Recently, with the deepening of clinical research on sepsis, more and more new biomarkers provide new ideas for early diagnosis of this comorbidity.21 Existing studies have found that miRNA has many biological functions in cell animal models, and participates in the occurrence and development of many immune disorders.22 In an investigation of C57BL/6 mice induced by CLP, the raised miR-539-5p reduced the pulmonary injury and inflammation triggered by CLP.23 In another publication written by Chen et al, downregulation of miR-126-3p was found in the patients with sepsis and its association with inflammation and organ dysfunction is determined.24 Decreased miR-181-5p was found in CLP-stimulated rats and overexpression of miR-181-5p lead to a satisfactory survival outcome in these experimental rats.25 All these uncover that abnormally expressed miRNAs may have clinical effects in sepsis and play expansionary or inhibitive influence by accommodating organ dysfunction and inflammation.

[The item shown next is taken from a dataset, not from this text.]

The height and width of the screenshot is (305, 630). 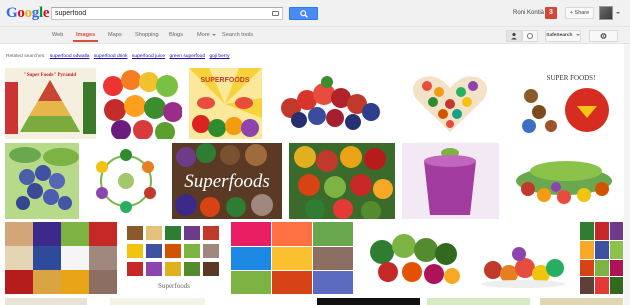 What do you see at coordinates (86, 35) in the screenshot?
I see `tab-images: Images` at bounding box center [86, 35].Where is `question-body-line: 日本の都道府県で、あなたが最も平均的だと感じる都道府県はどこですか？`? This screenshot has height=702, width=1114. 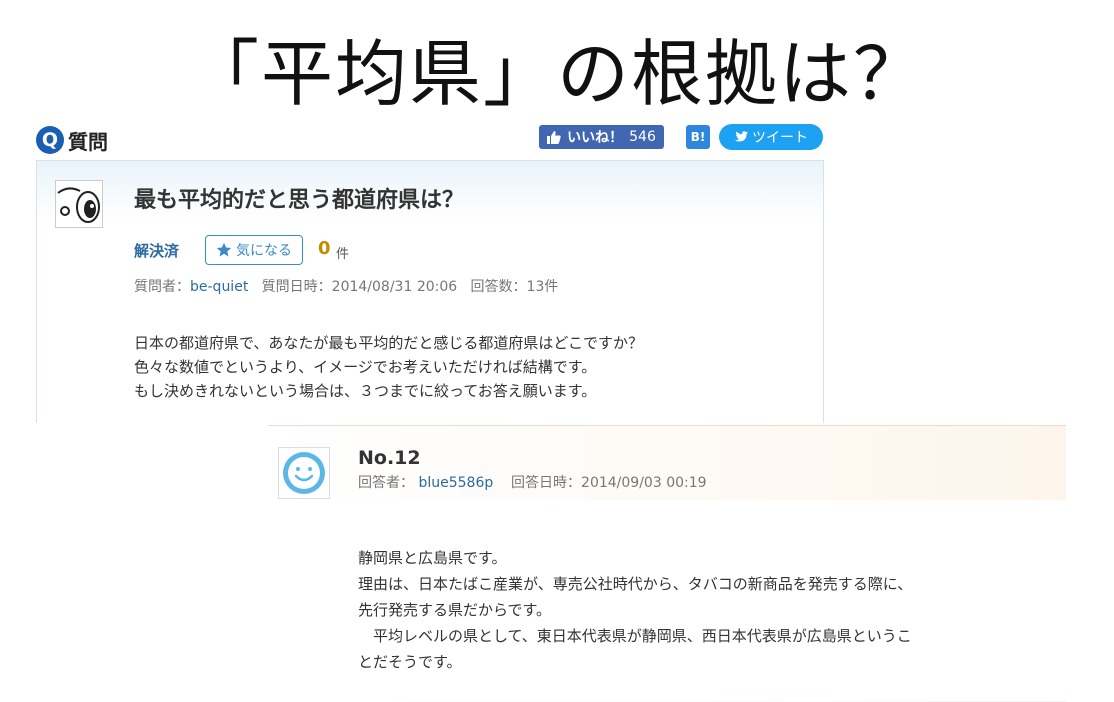 question-body-line: 日本の都道府県で、あなたが最も平均的だと感じる都道府県はどこですか？ is located at coordinates (388, 343).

In the present project, we forecasted that miR-940 exerted protective roles in sepsis based on the evidence that the miR-940 was expressed at a lowly level in sepsis patients in comparison with that of healthy subjects. Furthermore, there was a negative connection between the levels of miR-940 and parameters, including PCT, WBC, CRP, Scr, SOFA score, and APACHE II score. These observations implied that the high levels of miR-940 could suppress the severity of sepsis and organ dysfunction. Singh et al substantiated the declined expression of miR-940 in patients with acute viral hepatitis engendered by hepatitis B virus, which propound another instantiation to ascertain our previous findings.26 Significantly, our observation indicated that the levels of miR-940 showed a probability for distinguishing sepsis patients among healthy individuals. However, the ability of miR-940 on distinguishing sepsis from other critical diseases needed further discussion. Previous publications accentuate that novel biomarkers deliver a solid discriminative competence of among critically ill patients with sepsis which also relates to prognosis.27,28 Lan et al discover that the diagnostic significance of miR-155-5p and miR-133a-3p with promising sensitivity and specificity, suggesting the potential of specific miRNA as an alternative biomarker in sepsis.29

CLP-elicited animal models are the most commonly used models in sepsis to explore the mechanism of sepsis.30 Our investigation established rat models by CLP and proposed that miR-940 lowly expressed in the serum specimens and brain tissues of experimental models. Interestingly, miR-940 agomir reversed the declined trend of miR-940 both in serum and tissues. In the aspects of myocardial function, we reported the myocardial function was significantly damaged in the CLP-irritated rats by enhancing LVEDP, cTnl, CK-MB, and -dp/dtmax, and attenuating LVSP and +dp/dtmax, however, upregulation of miR-940 ameliorated this adverse effect. Although our study has confirmed the possible clinical role of miR-940, our study was limited to animal experiments, and its clinical role remained to be further confirmed. The outcome of SD rats predicted a possible influence of miR-940 on sepsis patients due to the missing clinical information regarding the net response of septic animal models.31 Moreover, the overexpression of miR-940 alleviated the inflammation steered by CLP. In an observation about the mice model of spinal cord injury, an abundance of miR-940 contributed to the reduced amount of inflammatory factors in animal models.32 Cao et al also substantiated the increased miR-940 restricted the influence of IL-1β in osteoarthritis.12

Conclusion

Taken together, the declined miR-940 was found in the sepsis patients and CLP-injured rats. The amount of miR-940 was inversely associated with the severity of sepsis. The level of miR-940 might be an indicator for identifying sepsis patients. Besides, in the CLP-treated rat models, overexpression of miR-940 contributed to the restoration of myocardial disorders and inflammation actions triggered by CLP.